Отдыхала душой Катя только у Печаткиных. У них, благодаря какой-то неисчерпаемой доброте Анны Николаевны, точно дышалось легче. Да и экономическое положение, положим, было лучше. Гриша зарабатывал уже около сорока рублей в месяц, потом Любочка получала земскую стипендию, и наконец кое-что оставалось от квартирантов. Вообще, дела шли недурно, и призрак голодной нужды на время исчез. Катя любила бывать у Печаткиных и даже немножко хитрила, ссылаясь иногда на желание проведать дедушку Якова Семеныча. Она любила приходить к вечернему чаю, когда вся семья была в сборе и Гриша возвращался со своих уроков. Анна Николаевна разливала чай, Яков Семеныч попыхивал своей трубочкой, а молодежь по обыкновению о чем-нибудь спорила.
— И что вы только делите? — откровенно удивлялась Анна Николаевна. — Точно наследство получили… А то молодые петухи так же петь учатся.
Анна Николаевна была права: подраставшая молодежь, действительно, получила громадное духовное наследство, которое черпала полной рукой из книг и журналов. Гимназисты были совсем большие и говорили о таких серьезных вещах, как, например, выбор специальности. В этих спорах принимал участие и Сережа Клепиков, хотя и относился ко многому свысока, в ироническом тоне. Кате не нравился именно этот тон разочарованного большого человека, особенно, когда Сережа покровительственно разговаривал с Любочкой. Девочки больше молчали, подавленные нахлынувшей ученостью недавних буянов и драчунов, и только Катя изредка решалась вставить словечко. Она по ночам старалась читать те умные книги, о которых говорили и спорили. И здесь для неё главным советником явился Гриша, относившийся к ней с каким-то братским участием. Их связывали общие воспоминания, и часто Гриша, замолчав среди шумного спора, говорил Кате:
— Ах, жаль, что старик так рано умер… Таких людей немного.

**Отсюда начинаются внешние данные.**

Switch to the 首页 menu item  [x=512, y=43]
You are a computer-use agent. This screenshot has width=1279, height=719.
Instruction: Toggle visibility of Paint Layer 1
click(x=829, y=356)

И чем дальше, тем сильнее мне его жаль.
В частности, трудно было сказать, о чем спорили и из-за чего горячились молодые люди — спорили решительно обо всем, начиная от отвлеченных вопросов и кончая самыми обыденными вещами. Самым лучшим в этих спорах, иногда смешных со стороны, была пробуждавшаяся жажда к знанию, к самостоятельной работе мысли, к серьезному товариществу. Анна Николаевна узнала, что на свете существовали Сократ и Дарвин, Марк Аврелий и Шопенгауэр, крестовые походы и позитивизм, вопросы этики и телефоны, утилитаризм и война за освобождение негров в Америке, и т. д., и т. д., и т. д. Всё подвергалось критике, самой строгой и беспощадной, точно в квартире Анны Николаевны заново перестраивали весь мир.